キルギス首相、国会の不信任を受け交代

(キルギス)

欧州ロシアCIS課

2018年04月23日

キルギスのソオロンバイ・ジェエンベコフ大統領は4月19日、国会(ジョゴルク・ケネシ)での内閣不信任決議を受け、サパル・イサコフ首相と全閣僚を解任した。また、国会は翌20日、次期首相としてジェエンベコフ氏の首相時代に第1副首相だったムハムメドカリ・アブィルガジエフ氏を全会一致で首相に指名した。

前首相のイサコフ氏は41才で、外務省、大統領府に長らく勤務。2017年3月から大統領府長官となり、同年8月25日には現大統領であるジェエンベコフ氏が大統領選立候補のため首相を辞任したことから、翌26日に首相に就任した。経済、社会政策、教育・科学、エネルギー、環境対策など多岐にわたる政府プログラム「未来への40ステップ」を制定。「タザーコーム」と呼ばれる行政手続きや公共サービスの電子化の推進を通じ、効率化や汚職根絶を目指していた。

国会での不信任決議は、賛成101、反対5の圧倒的多数で採択された。今回の突然の解任劇の背景について地元メディアは、ジェエンベコフ現大統領と前大統領のアルマズベク・アタンバエフ氏との勢力争い、国会議員の反対を押し切りイサコフ氏が進めた税関改革の影響、水力発電所建設や「スマートシティー」建設をめぐる不透明なプロセスに対して国会議員から批判を浴びていたこと、などを挙げている(インターネットメディア「フェルガナ・ニュース」4月19日)。

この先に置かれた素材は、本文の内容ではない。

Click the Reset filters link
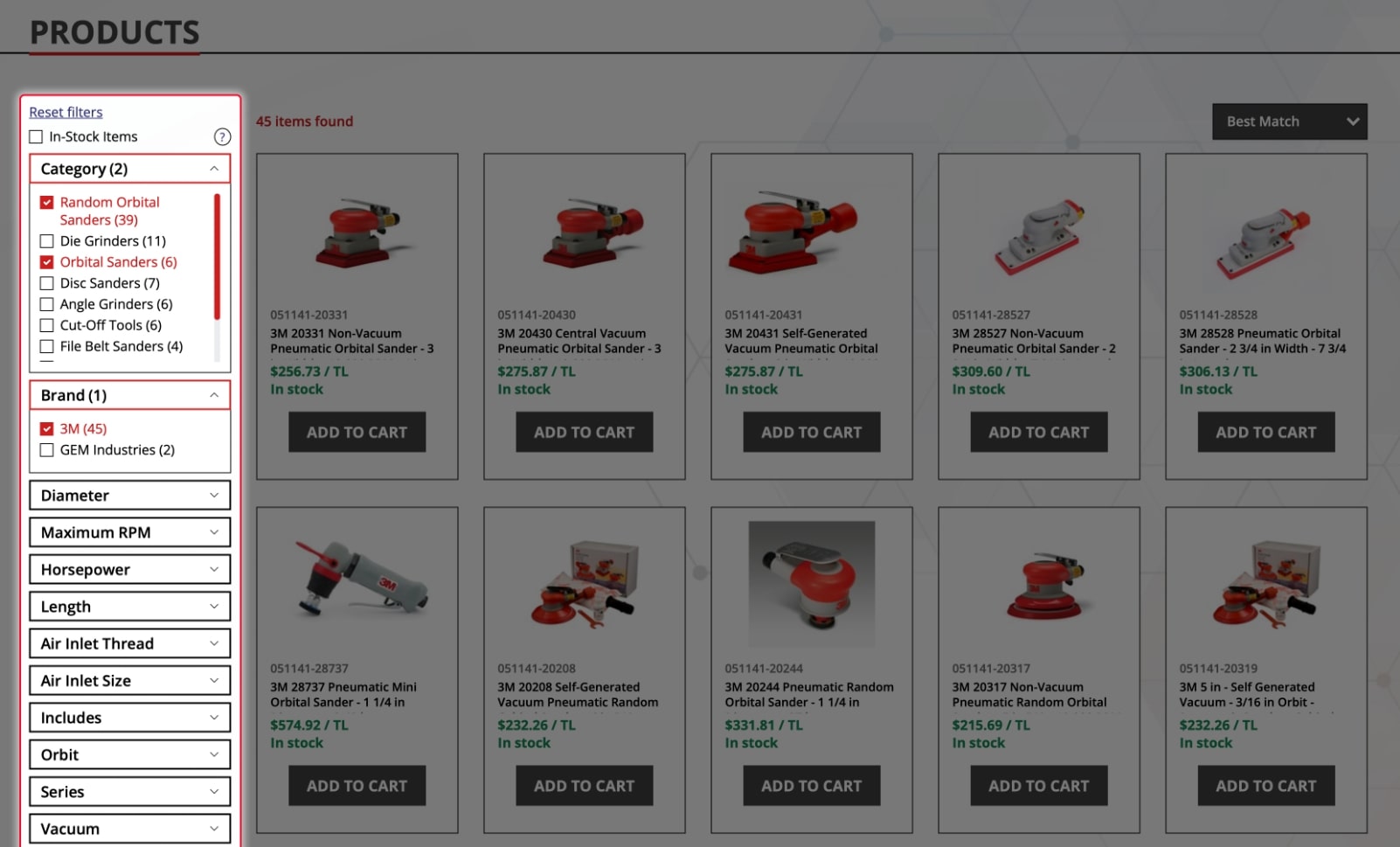 click(66, 112)
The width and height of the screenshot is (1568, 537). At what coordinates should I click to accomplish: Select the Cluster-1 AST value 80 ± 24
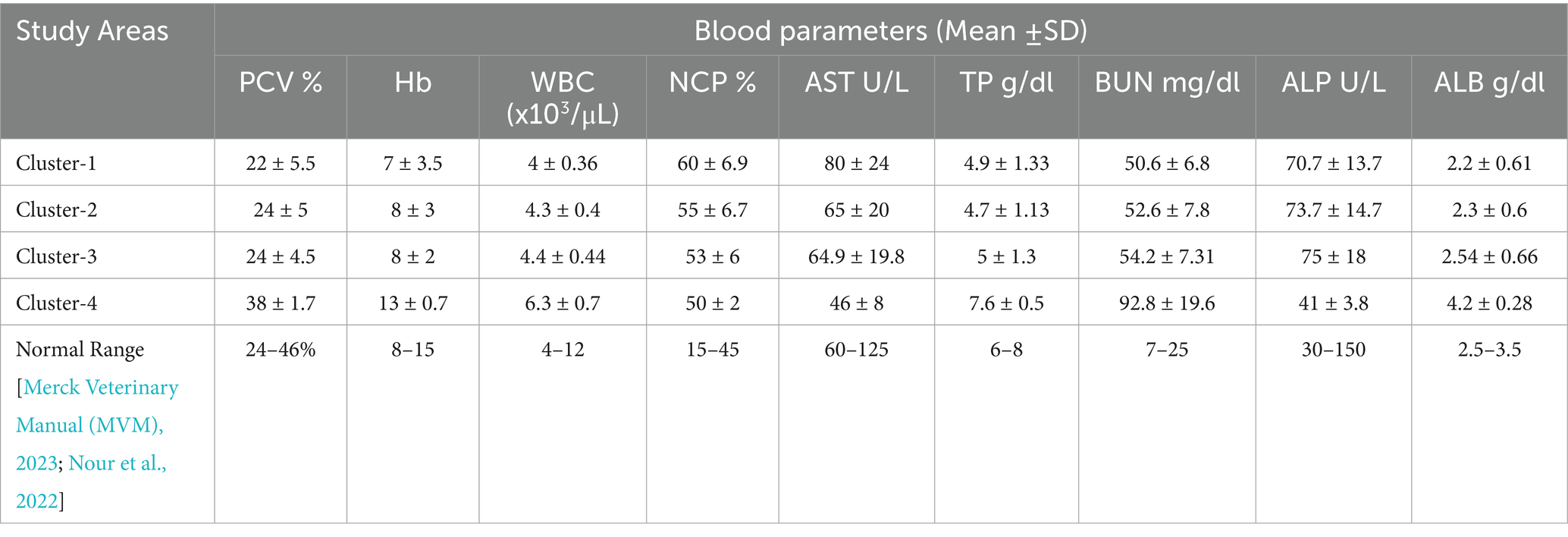(856, 163)
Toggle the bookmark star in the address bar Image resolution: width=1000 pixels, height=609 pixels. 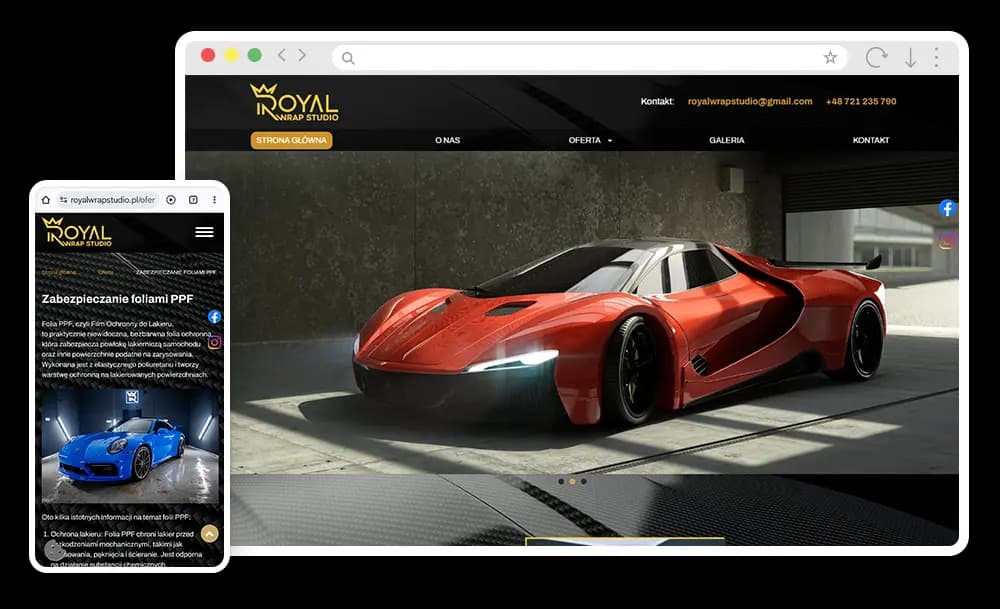coord(830,58)
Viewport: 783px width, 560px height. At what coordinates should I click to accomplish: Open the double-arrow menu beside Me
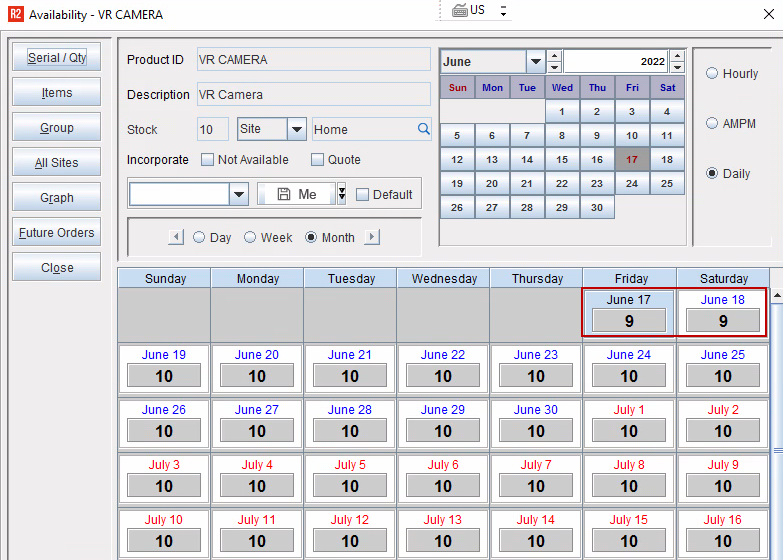tap(341, 194)
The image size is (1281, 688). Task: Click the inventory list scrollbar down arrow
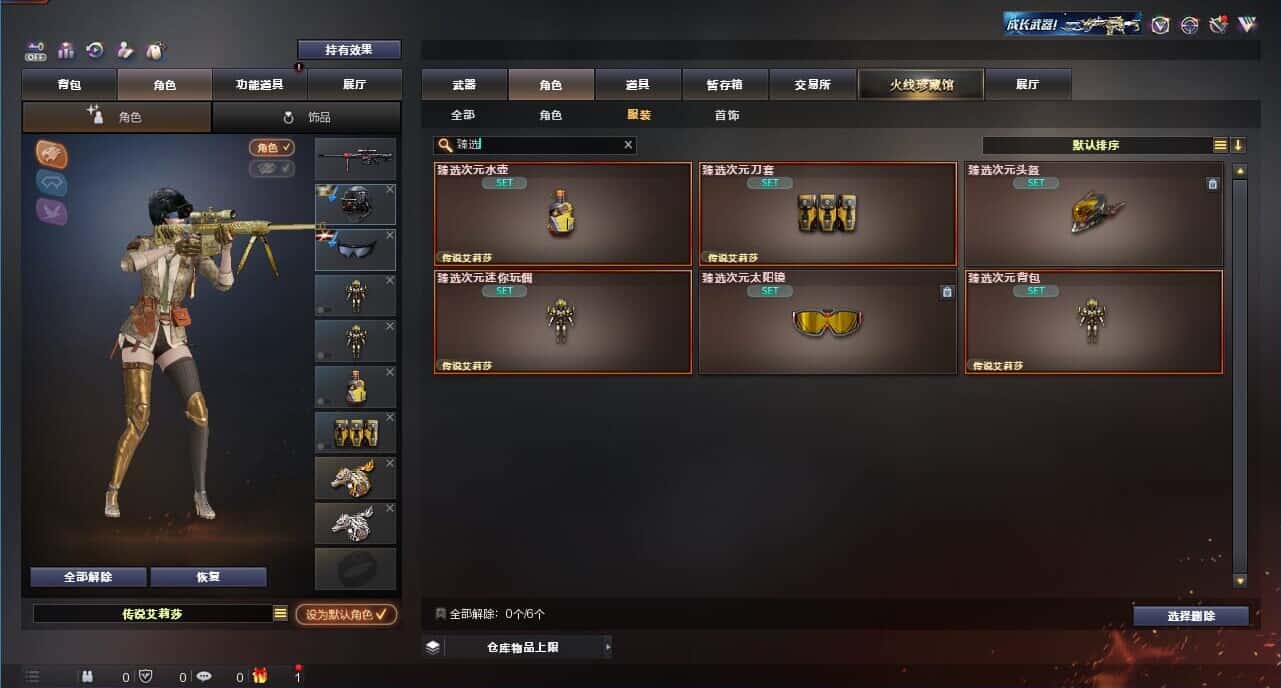click(x=1240, y=580)
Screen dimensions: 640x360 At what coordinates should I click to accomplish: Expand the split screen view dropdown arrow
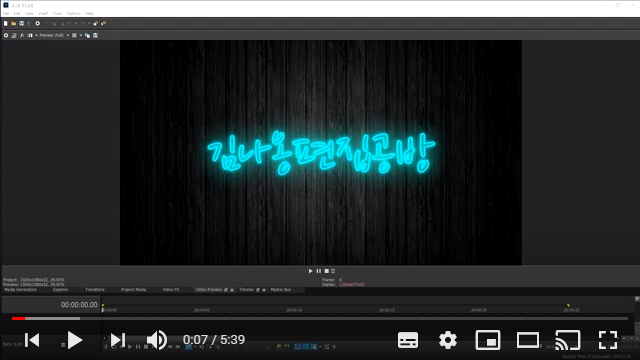[x=36, y=36]
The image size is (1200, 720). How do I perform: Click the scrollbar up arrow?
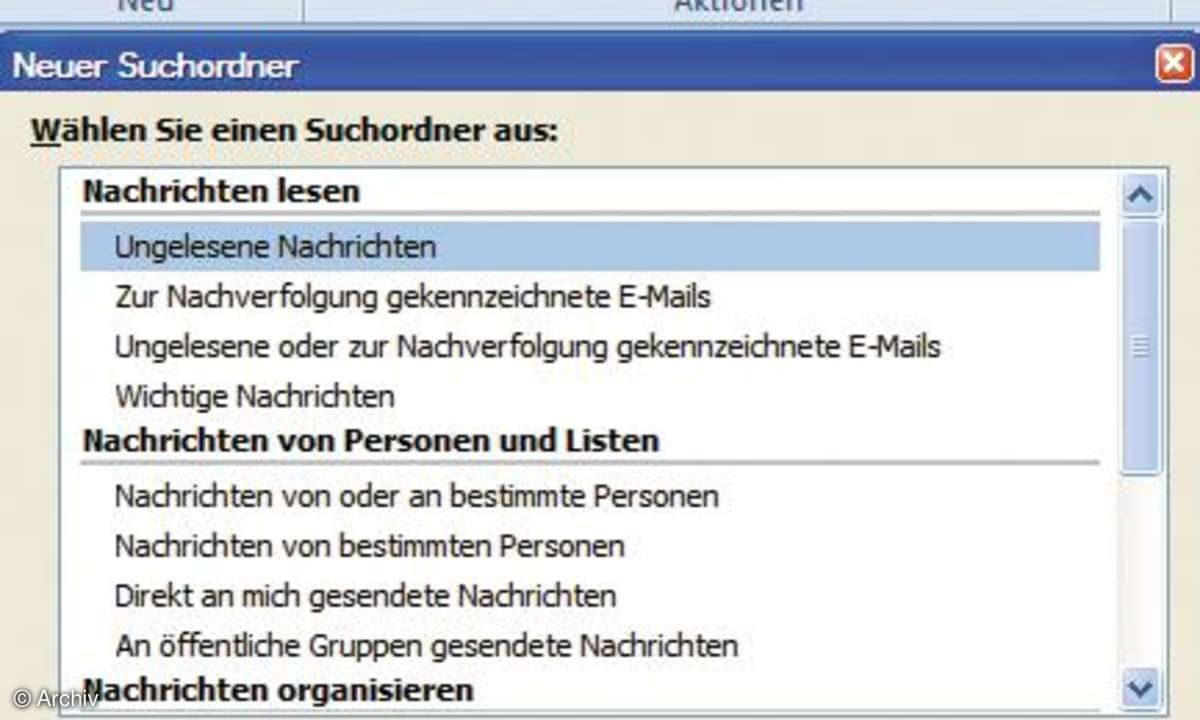tap(1141, 194)
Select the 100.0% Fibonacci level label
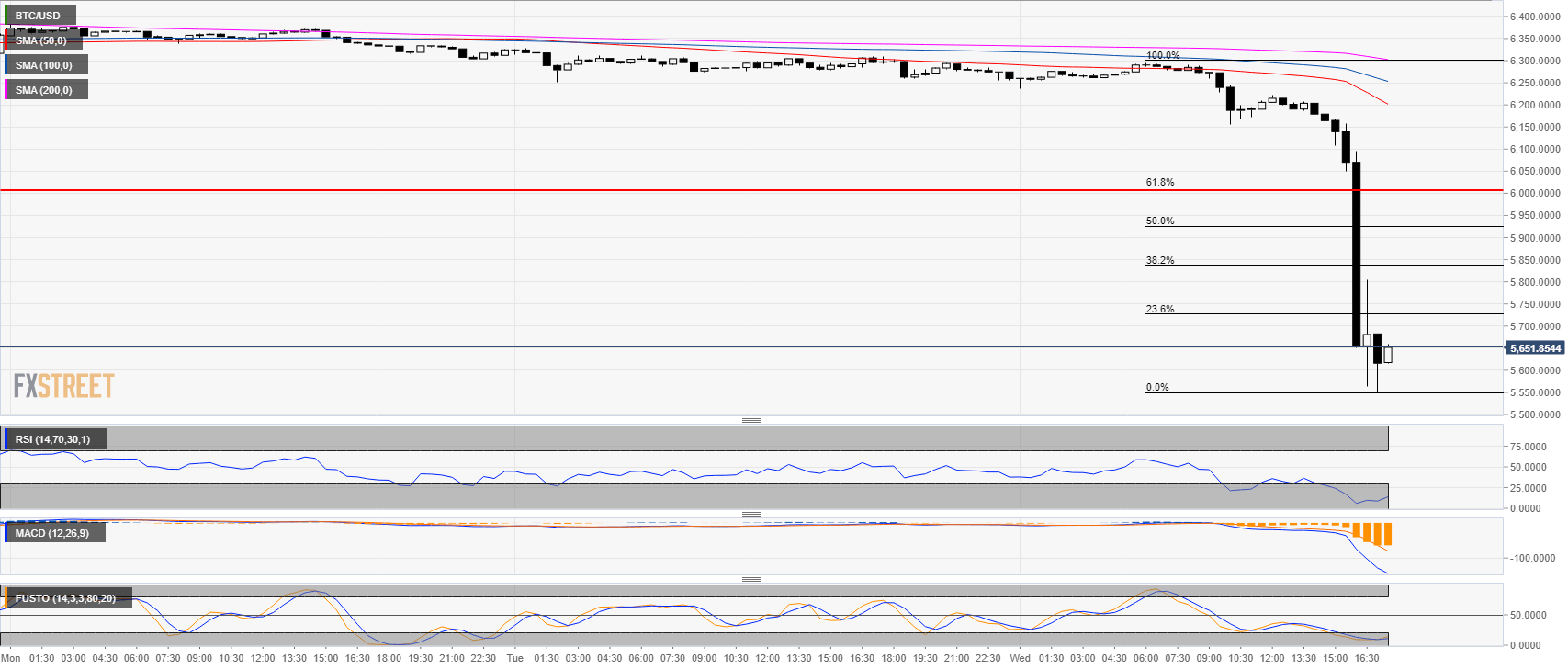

同首相と閣僚が解任されたことで、今後同国での投資環境改善に向けた経済改革の進展が鈍化するのではないかとの懸念もある。2018年1月にキルギスを訪問したIMF代表団のエドワード・ゲマイエル団長は、金融改革が議会の反対で頓挫したことを指摘し、政府により一層の努力を促していた。